Bangladeshi expatriate painter Monirul Islam's artworks are easily recognisable as he can translate life's diverse dimensions with his signature style, techniques and innovations into captivating works, where subdued colours, lyrical lines, subtle textures and forms blend harmoniously. He controls his medium and his technique with a certain mastery.
The veteran artist's latest solo exhibition is now on at Gallery Chitrak in Dhanmondi, Dhaka.
Monir's specialty is his delicate lines and the balance between use of space and composition. Use of space is an important aspect of his paintings and the artist likes to work with unusual forms and shapes -- transforming them amazingly into tangible expressions. An admirer of nature, Monir tries to replicate colours and harmony prevalent in surrounding environment through his works. The space that is found in his works is aptly related to the perspective of the themes. In his compositions, the artist uses doodles, sharp lines, dots, tiny motifs and a lot of symbols.
After settling in Spain, Monir started using paper, which he views as a mysterious medium. It enables him to place the complexities of life before the viewers from a different angle. He makes his own paper, as it provides the inexplicable feel that has inspired him.
Over the last few years, whenever Monir visits Bangladesh, he works on (as medium) paper used in boxes of sweets. He came across this paper in Chandpur and thought of the dramatic impact of using it as a medium. He followed up on this idea and gradually started liking it. Grimy, pitted paper inspired him more than fresh white paper. Corrugated board is another pet medium which enables him to portray his desired illusion and fantasy.
At the exhibition, some of his canvases are occupied by various sized heart shapes (some are blurred), articulating romance, longing and melancholy. The artist has made a collage of different brands of cigarette packets as a part of his continuous experimentation, which gives his works a novel look. This series of works has been greatly influenced by the American pop artist Jim Dine, who is sometimes considered to be a part of the Neo-Dada movement.

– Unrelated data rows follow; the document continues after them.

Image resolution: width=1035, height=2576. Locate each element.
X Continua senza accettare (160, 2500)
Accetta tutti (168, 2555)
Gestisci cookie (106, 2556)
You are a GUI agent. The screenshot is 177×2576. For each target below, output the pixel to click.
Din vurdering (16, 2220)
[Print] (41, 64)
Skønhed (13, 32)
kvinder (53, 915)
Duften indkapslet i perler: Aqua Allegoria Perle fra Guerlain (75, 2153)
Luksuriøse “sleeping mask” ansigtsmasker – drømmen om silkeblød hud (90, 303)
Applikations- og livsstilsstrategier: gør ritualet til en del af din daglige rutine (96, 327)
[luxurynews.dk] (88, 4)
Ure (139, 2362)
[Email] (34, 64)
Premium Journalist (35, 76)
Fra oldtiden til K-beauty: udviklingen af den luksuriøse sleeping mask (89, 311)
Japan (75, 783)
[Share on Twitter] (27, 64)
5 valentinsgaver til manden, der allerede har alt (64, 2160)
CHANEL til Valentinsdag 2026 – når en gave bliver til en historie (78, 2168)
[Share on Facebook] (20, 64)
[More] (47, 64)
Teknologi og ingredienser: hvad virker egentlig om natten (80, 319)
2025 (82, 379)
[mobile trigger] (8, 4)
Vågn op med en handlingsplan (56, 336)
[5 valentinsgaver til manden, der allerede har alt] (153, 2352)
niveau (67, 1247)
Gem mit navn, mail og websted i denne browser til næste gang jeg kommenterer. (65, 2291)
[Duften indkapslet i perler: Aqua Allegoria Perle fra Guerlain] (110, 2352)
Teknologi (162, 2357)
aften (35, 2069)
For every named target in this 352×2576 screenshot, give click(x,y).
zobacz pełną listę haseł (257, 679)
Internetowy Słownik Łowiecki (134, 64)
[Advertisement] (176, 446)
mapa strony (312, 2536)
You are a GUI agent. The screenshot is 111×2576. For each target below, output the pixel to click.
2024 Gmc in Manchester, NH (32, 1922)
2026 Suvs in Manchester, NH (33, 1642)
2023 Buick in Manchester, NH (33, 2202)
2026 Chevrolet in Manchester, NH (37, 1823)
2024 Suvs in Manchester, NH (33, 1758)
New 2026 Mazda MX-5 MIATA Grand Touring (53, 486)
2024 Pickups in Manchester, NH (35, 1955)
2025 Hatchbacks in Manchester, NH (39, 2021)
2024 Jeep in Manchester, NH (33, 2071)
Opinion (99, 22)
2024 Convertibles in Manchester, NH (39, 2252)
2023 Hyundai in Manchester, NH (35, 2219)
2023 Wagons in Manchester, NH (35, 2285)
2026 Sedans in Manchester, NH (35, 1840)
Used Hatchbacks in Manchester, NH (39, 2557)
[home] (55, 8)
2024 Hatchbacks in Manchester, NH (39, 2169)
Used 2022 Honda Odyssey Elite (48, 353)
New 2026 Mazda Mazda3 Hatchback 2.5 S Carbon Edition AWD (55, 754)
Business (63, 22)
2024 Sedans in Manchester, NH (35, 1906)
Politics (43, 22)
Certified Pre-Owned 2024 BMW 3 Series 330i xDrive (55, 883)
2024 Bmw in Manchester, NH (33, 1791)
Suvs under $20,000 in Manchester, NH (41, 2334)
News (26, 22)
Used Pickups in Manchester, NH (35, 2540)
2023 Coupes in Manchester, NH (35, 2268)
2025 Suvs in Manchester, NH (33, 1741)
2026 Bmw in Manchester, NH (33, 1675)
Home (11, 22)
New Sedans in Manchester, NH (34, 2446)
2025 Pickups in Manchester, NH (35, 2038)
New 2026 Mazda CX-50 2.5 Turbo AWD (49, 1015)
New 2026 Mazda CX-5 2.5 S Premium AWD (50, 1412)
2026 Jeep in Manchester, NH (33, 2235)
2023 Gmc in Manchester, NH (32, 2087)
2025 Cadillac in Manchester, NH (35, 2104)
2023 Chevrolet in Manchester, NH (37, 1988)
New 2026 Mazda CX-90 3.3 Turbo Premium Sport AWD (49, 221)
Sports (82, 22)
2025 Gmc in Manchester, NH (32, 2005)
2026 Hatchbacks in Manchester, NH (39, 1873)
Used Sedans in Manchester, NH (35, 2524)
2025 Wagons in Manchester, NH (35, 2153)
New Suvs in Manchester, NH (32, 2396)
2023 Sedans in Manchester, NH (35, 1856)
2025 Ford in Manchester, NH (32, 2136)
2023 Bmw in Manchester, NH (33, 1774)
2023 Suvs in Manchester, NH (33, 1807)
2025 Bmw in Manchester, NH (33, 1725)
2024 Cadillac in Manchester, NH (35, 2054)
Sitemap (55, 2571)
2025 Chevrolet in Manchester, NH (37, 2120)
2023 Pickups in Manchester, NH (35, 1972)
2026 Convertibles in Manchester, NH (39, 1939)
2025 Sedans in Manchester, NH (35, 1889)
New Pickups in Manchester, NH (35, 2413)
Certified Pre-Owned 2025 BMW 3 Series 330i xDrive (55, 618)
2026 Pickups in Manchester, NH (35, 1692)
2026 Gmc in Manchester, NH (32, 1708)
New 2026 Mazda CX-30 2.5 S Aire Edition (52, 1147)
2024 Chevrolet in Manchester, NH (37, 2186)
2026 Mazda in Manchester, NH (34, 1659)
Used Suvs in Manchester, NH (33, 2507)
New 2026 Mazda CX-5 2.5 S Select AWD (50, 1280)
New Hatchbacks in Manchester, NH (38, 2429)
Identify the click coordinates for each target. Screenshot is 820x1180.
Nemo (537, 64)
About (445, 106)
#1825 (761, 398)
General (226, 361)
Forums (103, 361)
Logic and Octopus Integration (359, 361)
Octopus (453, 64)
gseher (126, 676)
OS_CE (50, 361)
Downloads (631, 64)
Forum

Monir considers pure colour to be the most effective way to express emotions and sensitivity. He believes that colour approaches the soul directly and is able to induce profound emotions in the viewer. He applies his colours meticulously, in thin layers, and reduces the texture of the paint to its most minimal state. In the early '70s, he established a personal abstract language and maintains that style.
Monir has done several watercolours for his ongoing exhibition, which primarily focus on the lucid shades and washes. In the late 1960s, Monir emerged as an accomplished watercolourist, with studies mostly of life on land and water. In 1969, when Monir was only 27 years old, he went to Spain on a scholarship. For nine months, during his studies there, the artist worked on murals and frescos and won an award from the Spanish government. This allowed him to stay in Madrid for another year. During that period, he studied Goya's paintings and tried to comprehend the significance of light, colour and composition. Before settling in Spain, he did a few graphic works in Dhaka to get an idea of the method. Spain drew him into the enchanting world of etching, to which he later submerged his artistic faculty to gradually come out of his impressionistic tendencies and concentrate on different contemporary issues. That was a turning point in his life.
The current exhibition also features some figurative works of Monir, which have been greatly influenced by Spanish painter Alfonso Fraile. From 1972 to 73, Monir worked with Fraile, Anthony Lawrence and Anthony Sawrey at the same studio in Madrid.
One remarkable feature of Monir's works at the exhibition is that he has pasted paper on canvas in a number of his works. Then he has worked on them with acrylic, oil, hand colour, pencil and other mediums to portray varied surrealistic and symbolic images, which feature elements of surprise, perplexity, unanticipated juxtapositions and vague forms.
Monir is always driven to explore something new. It breaks monotony for him and he believes art can be enriched through changing mediums. Each medium has a special feature, which demonstrates individual light, tone and space. As part of experimentation and developing new features of artworks, he has used espresso coffee, marble dust, brick dust, burnt ground rice, acramin colour and other natural pigments.
The exhibition will continue till June 15.